His party, Sustainable Australia, advocates stricter planning laws and the restriction of the development and foreign ownership of new housing. While in favour of expanded public transport options, they are neutral on privatisation. They support a cashless gaming card and caps on poker machines. Their stance on other local issues is unclear.
 Jeff Quinn (Labor)
Jeff Quinn works with kids with disabilities and their families, owning and operating the Kip McGrath Education Centre in Frenchs Forest and the Frontrunner Learning Centre in Mona Vale.
He is particularly opposed to the public-private partnership model of Mona Vale hospital, believing it has decimated meaningful access to quality healthcare in the area.
He has proposed a plebiscite on de-amalgamation of the Northern Beaches Council on the basis it would give more localised control on planning and development. On the topic of housing affordability, he believes there needs to be a longer-term philosophical change as to how property is viewed and that increasing supply and access needn’t come at the cost of environmental protection.

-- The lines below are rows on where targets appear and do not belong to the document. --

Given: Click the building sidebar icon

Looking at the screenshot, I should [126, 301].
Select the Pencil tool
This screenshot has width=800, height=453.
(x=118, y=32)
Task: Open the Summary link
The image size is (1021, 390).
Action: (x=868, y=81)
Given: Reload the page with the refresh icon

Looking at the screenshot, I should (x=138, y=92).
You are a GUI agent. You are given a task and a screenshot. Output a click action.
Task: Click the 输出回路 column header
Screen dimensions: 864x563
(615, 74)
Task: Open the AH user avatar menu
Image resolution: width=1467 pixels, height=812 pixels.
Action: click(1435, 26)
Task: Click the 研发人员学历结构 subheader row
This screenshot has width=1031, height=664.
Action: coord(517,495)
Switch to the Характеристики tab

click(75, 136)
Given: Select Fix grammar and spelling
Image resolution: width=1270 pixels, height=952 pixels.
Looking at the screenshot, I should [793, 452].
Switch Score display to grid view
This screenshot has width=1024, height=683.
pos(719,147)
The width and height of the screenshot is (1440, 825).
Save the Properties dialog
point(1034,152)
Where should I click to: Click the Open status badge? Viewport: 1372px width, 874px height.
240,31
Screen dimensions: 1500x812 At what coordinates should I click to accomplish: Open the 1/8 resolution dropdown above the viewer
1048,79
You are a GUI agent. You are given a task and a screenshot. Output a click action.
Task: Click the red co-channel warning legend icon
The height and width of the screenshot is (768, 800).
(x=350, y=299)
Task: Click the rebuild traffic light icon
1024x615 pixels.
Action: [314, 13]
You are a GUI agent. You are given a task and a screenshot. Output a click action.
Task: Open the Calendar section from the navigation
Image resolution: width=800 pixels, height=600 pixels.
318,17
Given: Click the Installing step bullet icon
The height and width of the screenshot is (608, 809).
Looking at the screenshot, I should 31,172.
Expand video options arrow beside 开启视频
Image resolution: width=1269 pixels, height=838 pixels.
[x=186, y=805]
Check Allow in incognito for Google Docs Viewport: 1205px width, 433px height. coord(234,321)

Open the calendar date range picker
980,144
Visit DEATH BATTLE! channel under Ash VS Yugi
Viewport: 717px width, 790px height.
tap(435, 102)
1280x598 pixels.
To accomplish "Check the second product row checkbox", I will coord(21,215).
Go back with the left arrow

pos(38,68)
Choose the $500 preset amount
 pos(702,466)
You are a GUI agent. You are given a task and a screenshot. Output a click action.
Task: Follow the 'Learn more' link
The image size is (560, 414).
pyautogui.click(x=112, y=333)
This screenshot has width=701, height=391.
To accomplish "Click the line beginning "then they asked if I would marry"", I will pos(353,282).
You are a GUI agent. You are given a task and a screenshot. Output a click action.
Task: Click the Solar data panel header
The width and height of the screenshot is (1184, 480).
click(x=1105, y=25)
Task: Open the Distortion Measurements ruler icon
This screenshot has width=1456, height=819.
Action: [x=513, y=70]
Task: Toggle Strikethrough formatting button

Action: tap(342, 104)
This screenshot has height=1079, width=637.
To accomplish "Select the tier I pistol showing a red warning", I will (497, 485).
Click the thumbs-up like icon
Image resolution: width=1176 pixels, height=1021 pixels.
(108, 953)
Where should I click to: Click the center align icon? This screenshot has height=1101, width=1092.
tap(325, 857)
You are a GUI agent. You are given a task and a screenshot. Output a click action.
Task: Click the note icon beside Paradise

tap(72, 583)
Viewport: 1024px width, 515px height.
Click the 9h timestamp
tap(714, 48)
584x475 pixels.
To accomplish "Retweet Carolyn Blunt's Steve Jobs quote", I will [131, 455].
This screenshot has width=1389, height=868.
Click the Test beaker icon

“We have to look at how we can develop this area… we can do it sensibly and without overdeveloping it,” he recently told a community forum.
Quinn believes seawalls are an unproductive mechanism to stop coastal erosion and has suggested alternatives such as fixing the lakemouth, as more appropriate for places like Narrabeen.
He supports scaling back, but not stopping, native forest logging, as well as the expansion of national parks, including the establishment of a new state park in Sydney’s south-west that’ll serve as a koala ‘corridor’ – connecting large areas of habitat. He is further opposed to the ‘commercialisation’ of national parks, citing Barrenjoey Lighthouse as a cautionary tale.
On the case being put forward by ‘community’ independents, he has been dismissive of the role they would play in the next parliament.
“They can sit in the corner and can say things. Well what can they say? They can’t govern,” he recently told a community forum.